----- Task data -----
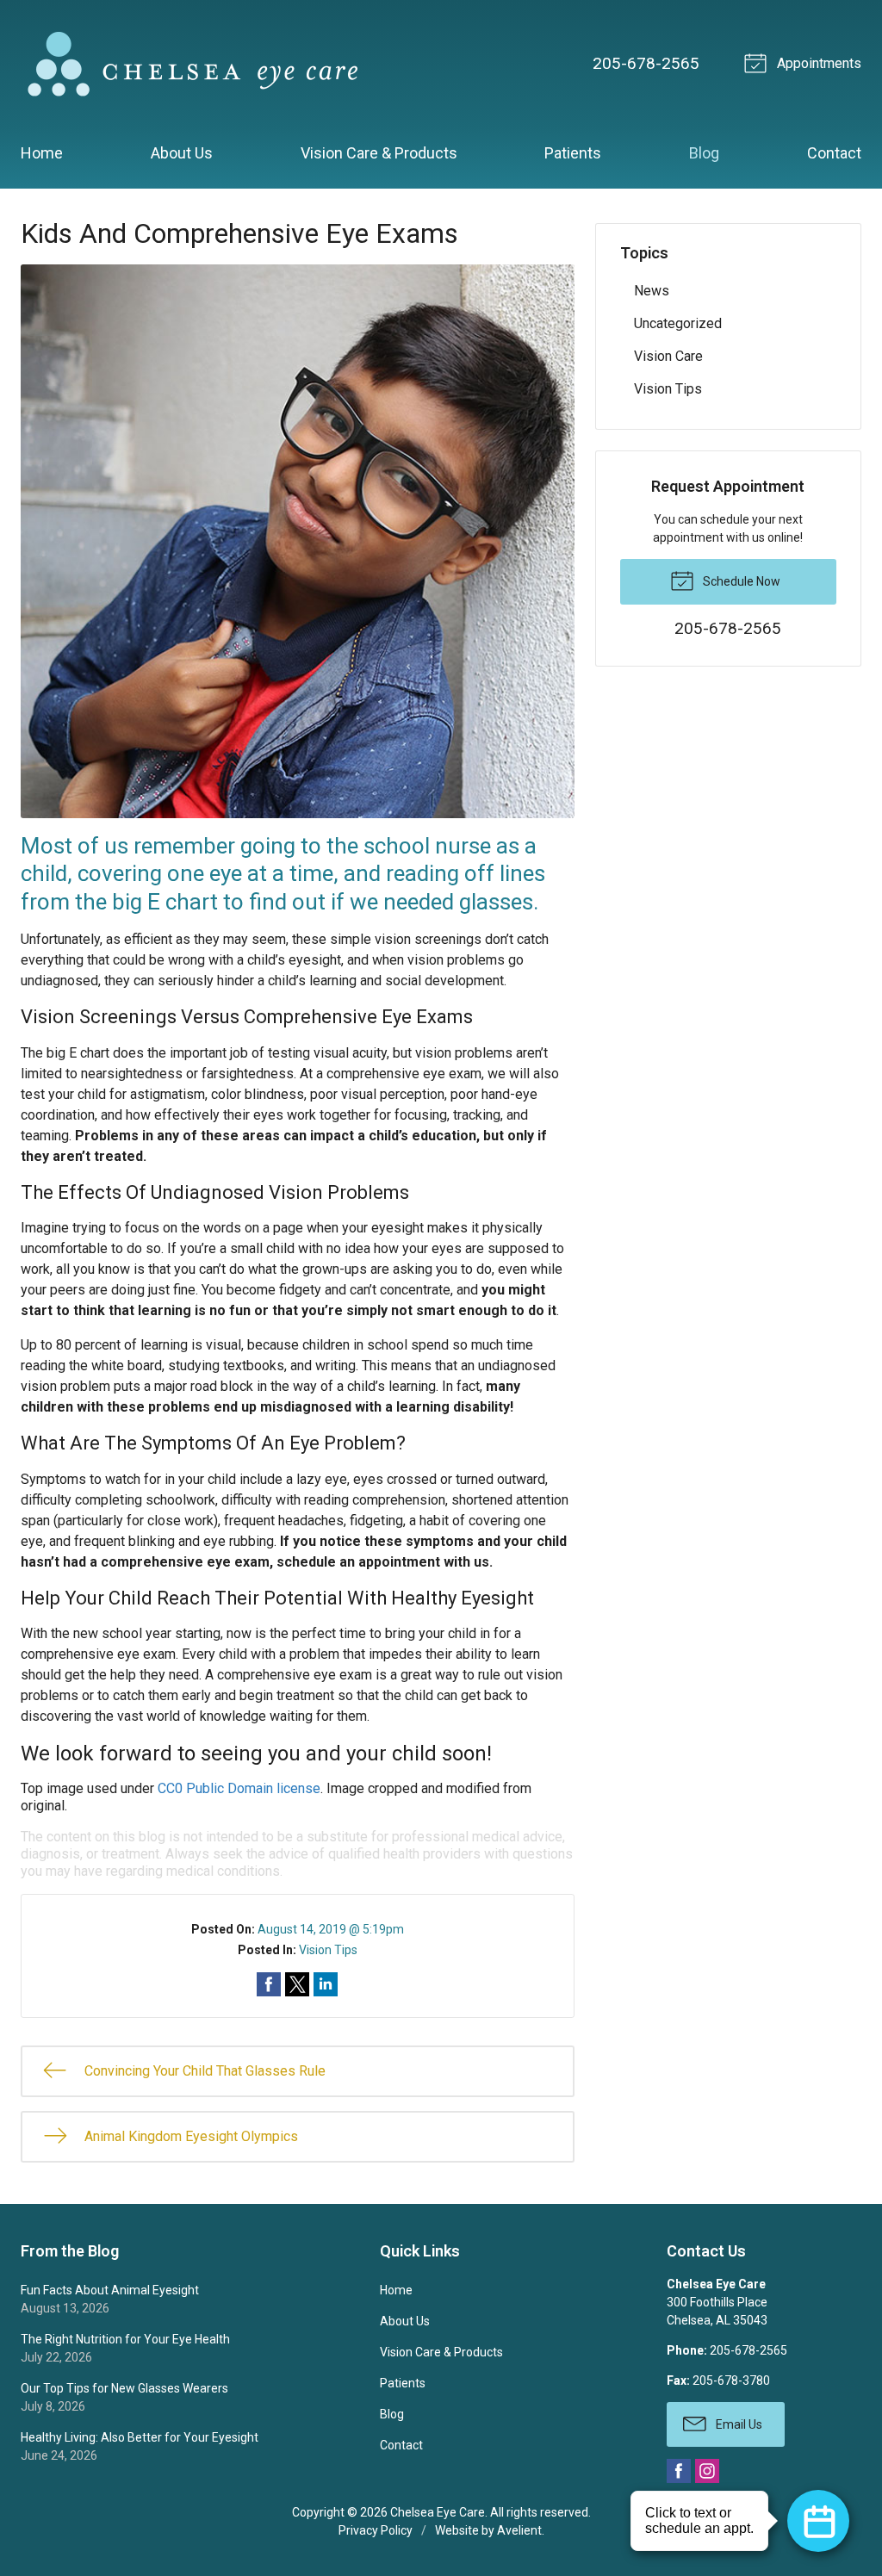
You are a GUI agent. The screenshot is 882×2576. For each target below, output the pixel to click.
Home (42, 153)
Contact (834, 153)
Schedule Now (740, 581)
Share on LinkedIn (326, 1984)
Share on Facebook (269, 1984)
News (651, 290)
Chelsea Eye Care (437, 2512)
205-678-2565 (646, 63)
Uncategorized (678, 323)
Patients (572, 153)
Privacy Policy (376, 2530)
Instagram (707, 2471)
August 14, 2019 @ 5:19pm (331, 1929)
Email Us (737, 2424)
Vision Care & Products (379, 153)
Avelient (519, 2530)
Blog (704, 153)
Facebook (679, 2471)
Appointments (817, 63)
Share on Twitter (297, 1984)
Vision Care (668, 356)
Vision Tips (328, 1950)
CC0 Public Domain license (239, 1788)
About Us (182, 153)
-----
▸ **Exercise details**
Write out the entries again, word for word. No images.

▸ **Output**
You are a GUI agent. The screenshot is 882×2576. For each target below, output the pixel to click.
Home (42, 153)
Contact (834, 153)
Schedule Now (740, 581)
Share on LinkedIn (326, 1984)
Share on Facebook (269, 1984)
News (651, 290)
Chelsea Eye Care (437, 2512)
205-678-2565 (646, 63)
Uncategorized (678, 323)
Patients (572, 153)
Privacy Policy (376, 2530)
Instagram (707, 2471)
August 14, 2019 @ 5:19pm (331, 1929)
Email Us (737, 2424)
Vision Care & Products (379, 153)
Avelient (519, 2530)
Blog (704, 153)
Facebook (679, 2471)
Appointments (817, 63)
Share on Twitter (297, 1984)
Vision Care (668, 356)
Vision Tips (328, 1950)
CC0 Public Domain license (239, 1788)
About Us (182, 153)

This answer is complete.